Une nouvelle ère de la dissuasion nucléaire
Les Etats-Unis se sont retirés, vendredi, du traité sur les armes nucléaires de portée intermédiaire. Ce retrait rebat les cartes des équilibres en matière d’armement.
La mort désormais officielle du traité sur les forces nucléaires de portée intermédiaire (FNI), annoncée par Donald Trump il y a six mois et actée vendredi 2 août, est un nouveau signe inquiétant d’un désordre croissant dans les relations internationales. Dernier en date des grands traités américano-soviétiques de la fin de la guerre froide, cet accord, signé à Washington le 8 décembre 1987 par Ronald Reagan et Mikhaïl Gorbatchev, mettait fin à la crise des euromissiles, qui fut l’un des paroxysmes de la rivalité entre les deux blocs sur le Vieux Continent. Le FNI a permis à l’époque la destruction de la totalité des missiles nucléaires d’une portée comprise entre 500 et 5 500 km.
Le coup de grâce a été donné par Donald Trump mais, déjà, l’administration Obama affichait ses doutes croissants sur cet accord violé depuis des années par la Russie. Les alliés de l’Organisation du traité de l’Atlantique Nord (OTAN), à commencer par la France, étaient aussi bien conscients des limites d’un texte vieux de trente ans et en décalage croissant face aux nouvelles réalités géostratégiques. Il ne prenait pas en compte notamment la montée en puissance, voire l’hubris, d’une Chine, qui a massivement développé ce type d’armement.

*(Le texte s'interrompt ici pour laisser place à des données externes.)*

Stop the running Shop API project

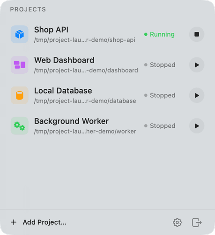[x=197, y=34]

En dénonçant cet accord qu’ils respectaient, les Etats-unis veulent avoir les mains libres pour développer à nouveau et produire ce type de missiles intermédiaires. Il s’agit notamment de faire face aux 9M729 russes, missiles mobiles d’une portée effective de 2 500 km bien que Moscou assure, contre toute évidence, qu’elle ne dépasse pas les 480 km. Toutes les villes européennes sont ainsi susceptibles d’être touchées par ces missiles tirés depuis le territoire russe.
Retour de tensions oubliées
Ces arguments américains sont audibles. Mais, une fois de plus, c’est la méthode Trump, avec ce mélange d’improvisation et d’intuition, mais surtout de mépris pour ses alliés, qui est hautement critiquable. L’administration américaine n’a pas tenté de renégocier le texte, ni de l’ouvrir à d’autres pays, en premier lieu la Chine. A ses yeux, les traités de ce genre ne sont rien d’autre qu’un carcan bridant les intérêts des Etats-Unis, et Washington ne fera rien, non plus, selon toute probabilité, pour prolonger le New Start, le traité avec Moscou sur les armements stratégiques intercontinentaux qui arrive à échéance en 2021.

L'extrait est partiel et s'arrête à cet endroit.